Whoa! Where the hell did that come from? Danger Will Robinson! Danger! Bad CO, bad CO! C'mon, get your head out of that gutter...

Okay, O'Neill...Find something, anything, to help stop those thoughts. There, on her desk...several interesting...doohickeys...just laying on the work surface.

There, Jack, let's think about all of this stuff instead of Carter's breasts-

In the dash panel in my head, there are currently about a dozen flashing red lights. If I were in a Death Glider right now, my ass would so be looking to pull the release and bail...

Here now...This little silvery box thing with stoplight colored buttons on the top and a concave back...It looks kinda' like one of those things the Tollan had on 'em the first time we met them.

Wonder what Carter's doin' with it?

It doesn't seem to work. Pressing buttons -- green alone, then yellow alone, then green and yellow -- in different combos doesn't seem to do anything at all. Maybe it's broken and she is trying to fix it...

Wonder where she got it? I'll try to ask her if she ever comes back to her desk...

Daniel always thought I 'fiddled' with things to annoy people (mostly him), but that's just not true.

Well, sometimes it is...You should have seen the pucker factor involved that time when I was playing with the 'Eye of Nipsy Russell' or whoever that time on '492. Danny almost blew a gasket when I tossed it over to Teal'c!

Truth is, though, most times I've just got to have something to do, especially when I feel...frustrated...by circumstances.

Like having a team in trouble and not being able to help them.

Like watching the political idiots tear down the hard-won accomplishments and important work of so many men and women in the name of the almighty Budget Dollars.

Like standing this close to something...someone...I never thought I would ever find again. Close enough to touch her but not allow--

Shit!

My hands come up to press on my now closed eyes. I half-clock myself with the little box, so I shove it in a pocket before I finish trying to wipe those thoughts out of my head.

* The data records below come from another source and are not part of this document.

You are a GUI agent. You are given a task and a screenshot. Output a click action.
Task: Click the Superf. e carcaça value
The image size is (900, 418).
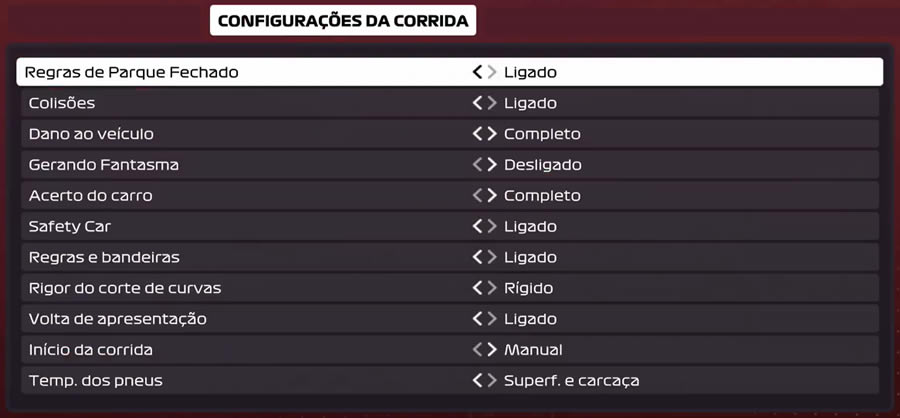click(572, 381)
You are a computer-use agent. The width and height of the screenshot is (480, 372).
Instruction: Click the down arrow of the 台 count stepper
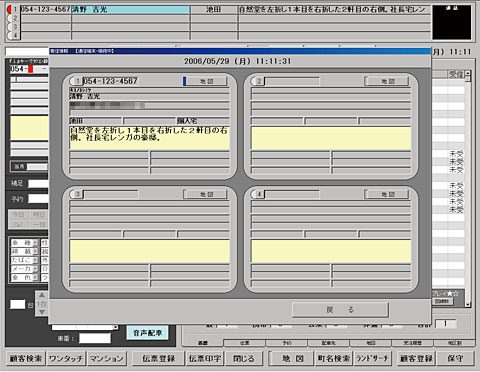(42, 312)
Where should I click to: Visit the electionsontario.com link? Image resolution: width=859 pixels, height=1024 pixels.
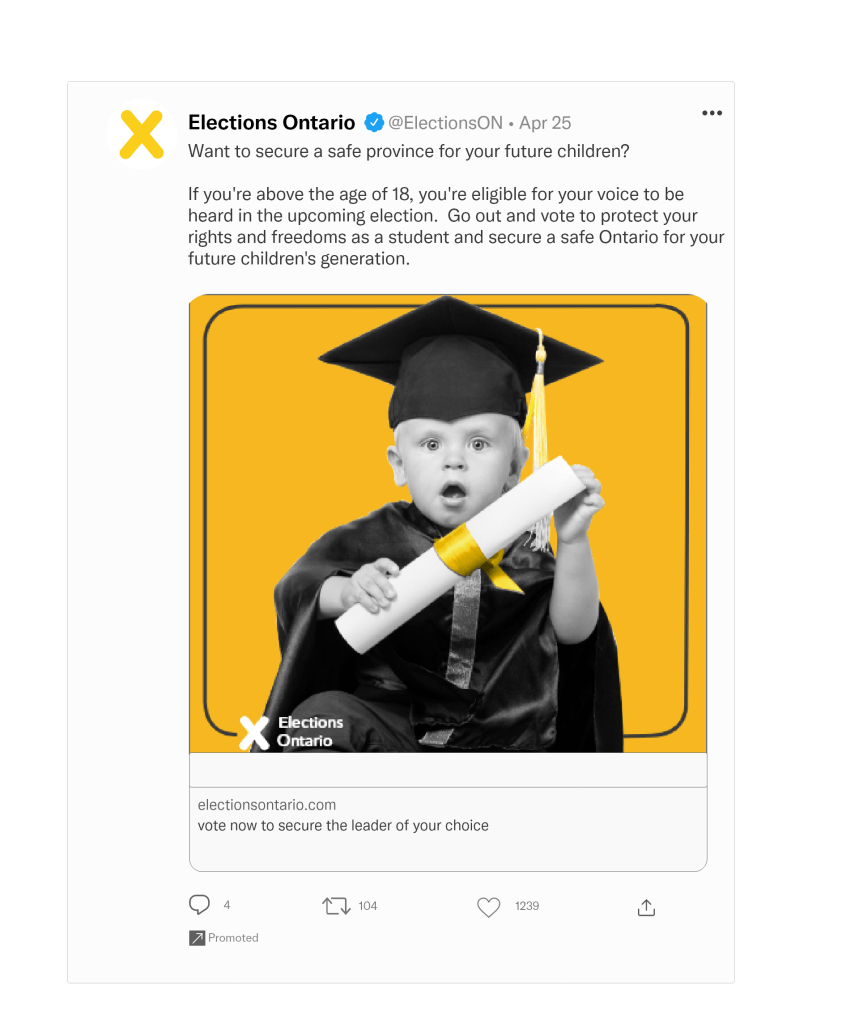[267, 805]
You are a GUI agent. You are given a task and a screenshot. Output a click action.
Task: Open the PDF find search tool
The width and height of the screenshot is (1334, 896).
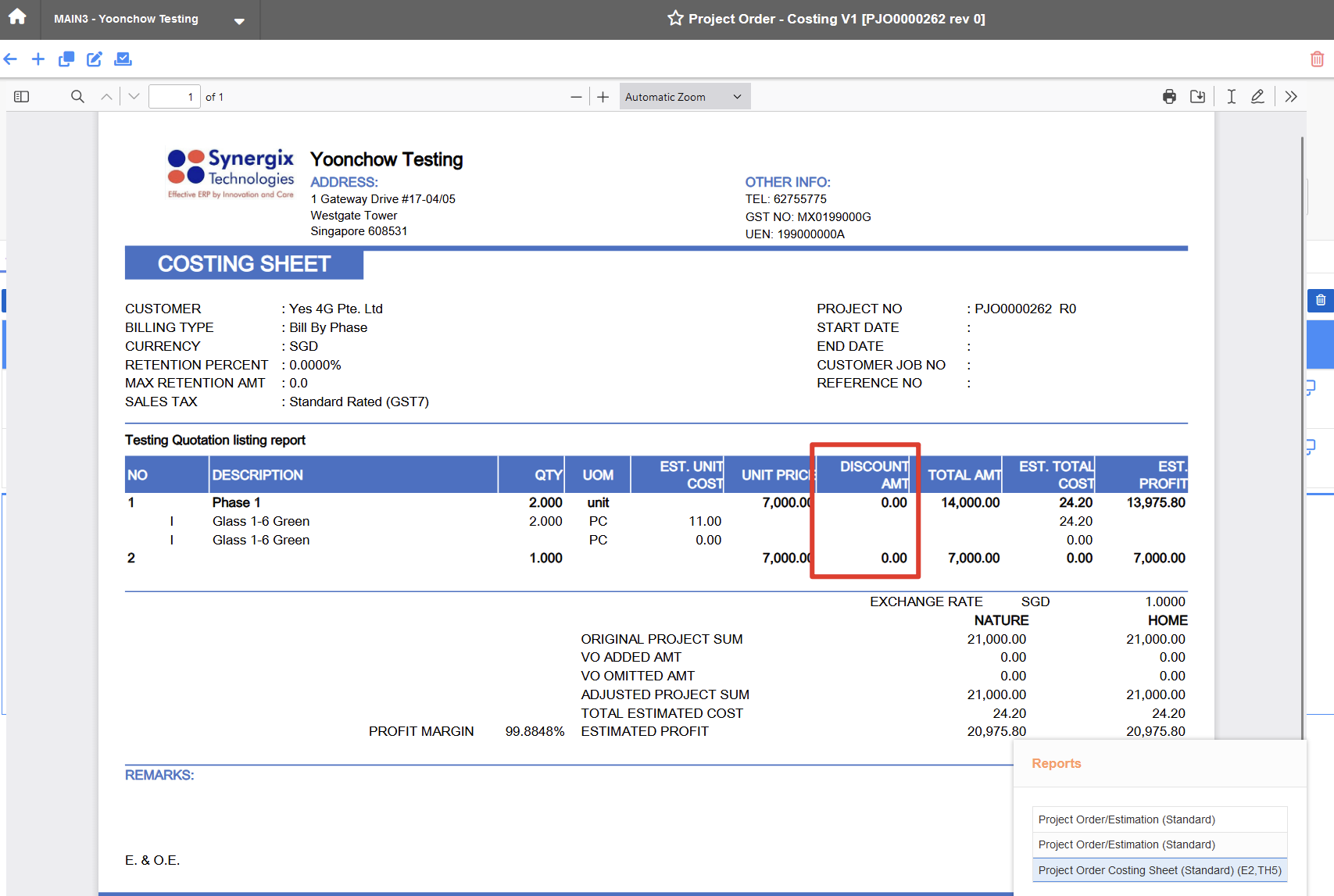click(77, 97)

Anyway, I have almost managed to stop thinking things like that.

For over two years, things have been pretty settled in that arena. I almost never think of her except in conjunction with work. I have mostly stopped teasing her (and myself) by indulging in the innuendoes I used to toss around so freely. I no longer find myself wanting to just reach out and --

Whoops!

Okay, well...I still get that Wanting part.

Dooooooh!

But I _know_ I shouldn't. Want, that is...

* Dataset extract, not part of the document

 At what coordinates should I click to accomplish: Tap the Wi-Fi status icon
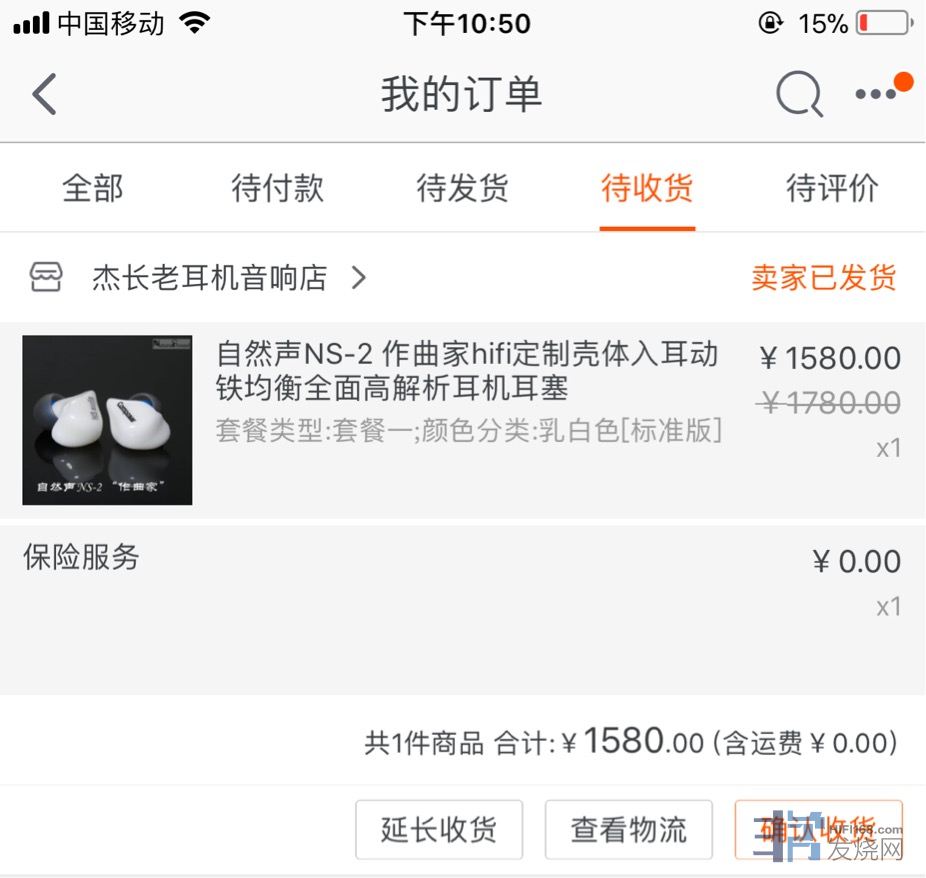click(x=195, y=23)
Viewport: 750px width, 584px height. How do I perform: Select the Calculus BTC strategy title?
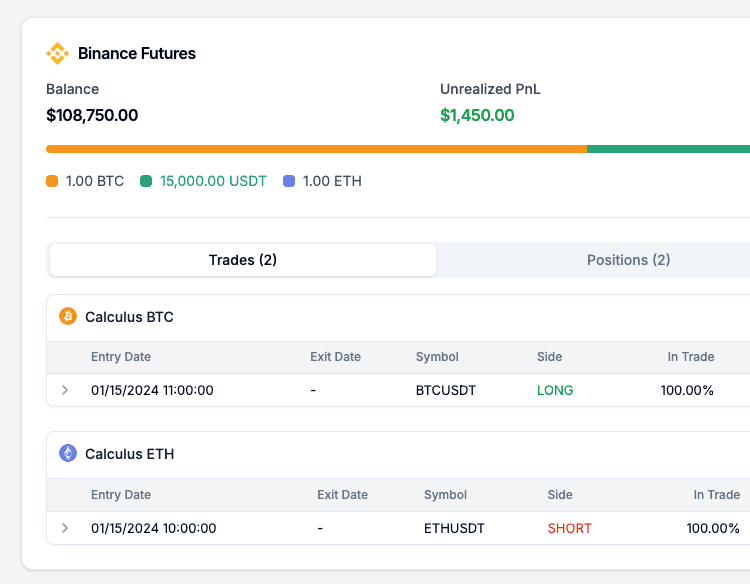[129, 317]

Need to think of something else. C'mon, O'Neill!

Okay, this is not going well today. Maybe I should just leave and come back tomorrow.

But the General was clear -- he wants this report today. Not tomorrow. Today.

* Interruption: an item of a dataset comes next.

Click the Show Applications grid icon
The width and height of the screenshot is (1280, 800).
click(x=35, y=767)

I'm pretty certain that a the-dog-ate-my-homework excuse like 'Carter was not here to help me with my report' is not gonna wash with Hammond.

It doesn't wash with me when I am the one giving the orders.

Her computer burbles, drawing my attention as it makes that distinctive noise that says it is saving to the hard drive. Nosey me, I wonder what she left running -- probably some mega-number-crunching theoretical equation that was making the poor little guy's CPU hurt. I step around the workbench so I can see if I am right.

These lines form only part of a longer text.